• _Extracted entries_
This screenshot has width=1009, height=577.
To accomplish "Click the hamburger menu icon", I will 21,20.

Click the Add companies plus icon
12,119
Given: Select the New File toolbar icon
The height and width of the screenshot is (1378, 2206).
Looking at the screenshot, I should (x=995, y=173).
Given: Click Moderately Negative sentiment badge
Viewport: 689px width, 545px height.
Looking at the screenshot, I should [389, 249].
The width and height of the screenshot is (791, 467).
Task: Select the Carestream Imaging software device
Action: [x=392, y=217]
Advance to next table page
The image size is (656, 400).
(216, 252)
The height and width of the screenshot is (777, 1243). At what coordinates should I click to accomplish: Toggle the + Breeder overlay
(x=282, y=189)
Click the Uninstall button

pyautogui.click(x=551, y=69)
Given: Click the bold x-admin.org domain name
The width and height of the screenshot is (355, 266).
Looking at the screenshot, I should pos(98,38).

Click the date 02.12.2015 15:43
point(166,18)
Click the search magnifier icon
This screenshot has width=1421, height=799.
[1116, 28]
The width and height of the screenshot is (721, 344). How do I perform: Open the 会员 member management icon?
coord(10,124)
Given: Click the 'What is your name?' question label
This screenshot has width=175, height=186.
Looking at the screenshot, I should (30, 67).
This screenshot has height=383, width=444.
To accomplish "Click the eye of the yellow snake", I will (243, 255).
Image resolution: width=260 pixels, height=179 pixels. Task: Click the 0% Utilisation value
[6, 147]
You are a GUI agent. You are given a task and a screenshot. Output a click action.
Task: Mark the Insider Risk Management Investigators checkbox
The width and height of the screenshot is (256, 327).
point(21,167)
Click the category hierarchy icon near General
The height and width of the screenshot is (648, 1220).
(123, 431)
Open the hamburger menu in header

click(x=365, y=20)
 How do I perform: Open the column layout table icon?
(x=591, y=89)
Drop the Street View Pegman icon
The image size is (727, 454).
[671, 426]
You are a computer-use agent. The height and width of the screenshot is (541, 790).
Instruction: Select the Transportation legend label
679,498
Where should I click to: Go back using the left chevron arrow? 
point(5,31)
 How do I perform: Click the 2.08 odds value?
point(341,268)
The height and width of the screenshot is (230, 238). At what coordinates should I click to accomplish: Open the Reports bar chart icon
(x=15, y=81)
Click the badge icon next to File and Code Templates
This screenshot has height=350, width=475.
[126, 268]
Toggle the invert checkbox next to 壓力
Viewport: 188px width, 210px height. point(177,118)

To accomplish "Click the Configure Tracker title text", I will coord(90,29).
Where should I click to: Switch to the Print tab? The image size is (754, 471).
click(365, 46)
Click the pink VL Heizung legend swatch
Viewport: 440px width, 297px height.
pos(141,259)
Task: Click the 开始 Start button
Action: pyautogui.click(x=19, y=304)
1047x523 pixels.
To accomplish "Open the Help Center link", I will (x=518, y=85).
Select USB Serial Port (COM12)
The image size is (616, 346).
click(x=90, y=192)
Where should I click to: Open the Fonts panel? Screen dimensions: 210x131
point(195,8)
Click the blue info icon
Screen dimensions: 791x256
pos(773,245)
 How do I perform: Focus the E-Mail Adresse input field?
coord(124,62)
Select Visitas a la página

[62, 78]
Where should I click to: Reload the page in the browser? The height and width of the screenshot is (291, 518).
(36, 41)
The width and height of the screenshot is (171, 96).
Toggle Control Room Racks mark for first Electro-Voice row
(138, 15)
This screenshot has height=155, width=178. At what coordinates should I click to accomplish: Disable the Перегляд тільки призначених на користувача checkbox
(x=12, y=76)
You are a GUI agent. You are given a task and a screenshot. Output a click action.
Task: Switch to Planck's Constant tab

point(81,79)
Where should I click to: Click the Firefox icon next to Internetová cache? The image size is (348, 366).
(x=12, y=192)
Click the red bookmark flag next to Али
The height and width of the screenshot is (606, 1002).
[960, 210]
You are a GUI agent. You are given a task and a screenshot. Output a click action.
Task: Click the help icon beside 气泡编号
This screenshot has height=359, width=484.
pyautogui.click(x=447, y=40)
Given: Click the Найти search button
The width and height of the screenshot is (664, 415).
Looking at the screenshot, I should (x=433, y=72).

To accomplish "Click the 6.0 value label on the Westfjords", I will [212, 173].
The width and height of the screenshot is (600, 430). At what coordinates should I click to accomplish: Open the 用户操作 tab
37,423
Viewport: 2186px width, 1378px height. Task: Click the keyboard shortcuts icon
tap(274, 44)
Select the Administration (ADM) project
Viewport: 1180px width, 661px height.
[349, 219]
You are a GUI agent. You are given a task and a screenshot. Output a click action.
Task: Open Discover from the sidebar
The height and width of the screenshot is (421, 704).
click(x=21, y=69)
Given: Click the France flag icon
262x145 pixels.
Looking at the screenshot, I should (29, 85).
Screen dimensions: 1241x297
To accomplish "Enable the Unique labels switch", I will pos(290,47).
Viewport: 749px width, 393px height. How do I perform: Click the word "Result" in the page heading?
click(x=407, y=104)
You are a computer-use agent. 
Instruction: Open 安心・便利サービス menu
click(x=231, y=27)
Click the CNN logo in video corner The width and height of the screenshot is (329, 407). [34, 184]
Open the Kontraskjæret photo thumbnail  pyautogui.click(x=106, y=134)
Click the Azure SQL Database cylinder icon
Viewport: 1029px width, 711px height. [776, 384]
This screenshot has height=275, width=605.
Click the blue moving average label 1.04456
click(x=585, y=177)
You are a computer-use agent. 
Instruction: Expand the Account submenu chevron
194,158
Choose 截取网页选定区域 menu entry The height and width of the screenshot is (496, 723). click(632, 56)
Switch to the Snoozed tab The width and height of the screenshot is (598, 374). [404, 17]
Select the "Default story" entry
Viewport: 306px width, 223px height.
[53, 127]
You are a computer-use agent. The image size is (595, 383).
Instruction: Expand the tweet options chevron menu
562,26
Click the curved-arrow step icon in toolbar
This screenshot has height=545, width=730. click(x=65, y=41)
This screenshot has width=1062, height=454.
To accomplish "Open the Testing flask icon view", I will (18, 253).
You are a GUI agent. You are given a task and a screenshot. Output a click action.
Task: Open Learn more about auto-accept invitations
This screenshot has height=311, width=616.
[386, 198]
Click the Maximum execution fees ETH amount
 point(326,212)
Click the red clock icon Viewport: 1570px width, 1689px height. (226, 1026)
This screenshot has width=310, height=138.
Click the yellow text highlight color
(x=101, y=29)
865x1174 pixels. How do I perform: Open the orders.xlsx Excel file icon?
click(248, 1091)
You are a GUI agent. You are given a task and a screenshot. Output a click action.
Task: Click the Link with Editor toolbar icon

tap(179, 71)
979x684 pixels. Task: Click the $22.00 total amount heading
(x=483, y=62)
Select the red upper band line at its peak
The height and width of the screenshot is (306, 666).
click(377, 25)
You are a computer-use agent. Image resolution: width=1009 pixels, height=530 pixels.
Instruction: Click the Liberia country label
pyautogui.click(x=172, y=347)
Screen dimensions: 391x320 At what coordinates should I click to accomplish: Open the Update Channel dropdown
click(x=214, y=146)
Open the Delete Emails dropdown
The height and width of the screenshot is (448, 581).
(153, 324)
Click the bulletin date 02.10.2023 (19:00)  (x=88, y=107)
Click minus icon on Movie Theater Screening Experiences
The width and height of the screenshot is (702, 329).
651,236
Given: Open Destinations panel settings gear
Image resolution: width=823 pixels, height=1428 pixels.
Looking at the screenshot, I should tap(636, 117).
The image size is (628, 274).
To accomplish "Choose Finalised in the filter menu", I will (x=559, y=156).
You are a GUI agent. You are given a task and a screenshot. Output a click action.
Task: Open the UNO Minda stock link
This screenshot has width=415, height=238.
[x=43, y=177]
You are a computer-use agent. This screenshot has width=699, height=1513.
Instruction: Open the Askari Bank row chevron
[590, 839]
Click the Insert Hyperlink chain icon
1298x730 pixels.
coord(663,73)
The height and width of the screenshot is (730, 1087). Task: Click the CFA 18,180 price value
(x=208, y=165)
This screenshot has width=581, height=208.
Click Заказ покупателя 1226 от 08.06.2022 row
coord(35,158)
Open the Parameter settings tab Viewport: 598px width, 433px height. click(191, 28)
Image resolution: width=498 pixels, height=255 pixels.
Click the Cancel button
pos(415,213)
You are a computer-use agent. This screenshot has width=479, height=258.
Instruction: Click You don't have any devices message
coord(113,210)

• _Short problem_
Retype the lines from the one containing "Given: Click the bold x-admin.org domain name" through the one containing "coord(10,124)", including both of those lines.

• _Written answer_
Given: Click the bold x-admin.org domain name
The width and height of the screenshot is (355, 266).
Looking at the screenshot, I should pos(98,38).

Click the date 02.12.2015 15:43
point(166,18)
Click the search magnifier icon
This screenshot has width=1421, height=799.
[1116, 28]
The width and height of the screenshot is (721, 344). How do I perform: Open the 会员 member management icon?
coord(10,124)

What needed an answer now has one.